+++ TRECHO DO TEXTO +++

Este é um trecho do texto Deus está vivo nas fibras óticas, do Eduardo Pinheiro e oferece um bom recorte do que a religião como lastro moral nos dias de hoje representa.

Quando a expressão “Deus está morto” foi cunhada, ela queria implicar em particular a ausência de um Big Brother moral, aquele olho-que-tudo-veria, sempre atemporalmente ciente de nossos pecadilhos e ações desonestas de forma geral.
Hoje, quase ninguém (além dos religiosos remanescentes) consideraria que a consciência moral esteja atrelada a esse superego patriarcal, a um tempo transcendente e imanente, que nos vê como indivíduos mas de alguma forma permanecendo ligados ao senso comunitário dos costumes tribais.

+++ MATERIAL FORNECIDO +++

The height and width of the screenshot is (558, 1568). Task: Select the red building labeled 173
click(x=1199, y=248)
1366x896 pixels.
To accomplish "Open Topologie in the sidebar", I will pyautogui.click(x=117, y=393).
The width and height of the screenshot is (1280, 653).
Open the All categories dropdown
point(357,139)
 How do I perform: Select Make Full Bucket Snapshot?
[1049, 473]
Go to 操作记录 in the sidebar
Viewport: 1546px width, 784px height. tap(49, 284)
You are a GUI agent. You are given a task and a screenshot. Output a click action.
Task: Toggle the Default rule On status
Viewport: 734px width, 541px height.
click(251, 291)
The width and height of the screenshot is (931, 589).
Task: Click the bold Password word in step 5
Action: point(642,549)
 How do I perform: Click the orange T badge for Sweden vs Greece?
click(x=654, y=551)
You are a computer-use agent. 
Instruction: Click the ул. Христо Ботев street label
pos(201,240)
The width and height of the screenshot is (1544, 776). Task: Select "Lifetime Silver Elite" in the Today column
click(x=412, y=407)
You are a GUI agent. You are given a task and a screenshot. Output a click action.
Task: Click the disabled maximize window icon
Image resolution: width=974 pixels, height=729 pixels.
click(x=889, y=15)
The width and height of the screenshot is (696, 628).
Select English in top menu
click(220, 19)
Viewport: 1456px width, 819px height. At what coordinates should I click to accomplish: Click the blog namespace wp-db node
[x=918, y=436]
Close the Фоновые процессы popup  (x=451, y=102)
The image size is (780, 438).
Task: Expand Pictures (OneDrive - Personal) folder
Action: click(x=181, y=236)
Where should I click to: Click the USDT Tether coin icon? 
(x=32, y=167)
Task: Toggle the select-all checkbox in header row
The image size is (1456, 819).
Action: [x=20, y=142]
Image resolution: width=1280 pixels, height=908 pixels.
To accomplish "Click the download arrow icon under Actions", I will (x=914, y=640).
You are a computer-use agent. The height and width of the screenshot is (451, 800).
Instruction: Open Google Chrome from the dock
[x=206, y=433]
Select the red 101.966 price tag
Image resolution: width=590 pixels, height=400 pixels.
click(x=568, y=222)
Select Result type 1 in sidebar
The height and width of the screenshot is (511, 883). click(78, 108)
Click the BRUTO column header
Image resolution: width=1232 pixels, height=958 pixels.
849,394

+++

#### O QUE SE PEDE
Prossiga o trecho sobre a religião como lastro moral, escrevendo a partir da última frase apresentada.

#### RESULTADO DO EXERCÍCIO
Em outras palavras, a maioria das pessoas não se pensa vigiada por um deus, o que costumava fornecer lastro e julgamento – tanto na possibilidade de um fantasmão assim existir, como na possibilidade desse lastro e julgamento serem meramente fomentados dentro da pessoa com base numa ficção desse tipo. Tanto faz. Mas a consciência moral estava lá e, quando Deus morreu, não só se queria dizer que se perdeu essa consciência, mas que isso era, de certa forma, o pior problema.

Antonio Carlos Bôa Nova vem de um mundo que, para muitos de nós, pode ser considerado distante, repleto de imagens e símbolos que não estão mais tão presentes, mas que ainda exercem uma grande influência – às vezes não tão oculta – sobre o nosso modo de vida.

Basta observar, por exemplo, a ampla mobilização que a presença do Papa ainda movimenta.

Ele é um ex-seminarista. Entrou no seminário aos 12 anos e, aos 27, acabou desistindo e retornando à vida secular. Ele é apenas um exemplo de muitos jovens que acabam passando pelo claustro e se deparando com as mais variadas dificuldades e nuances da experiência.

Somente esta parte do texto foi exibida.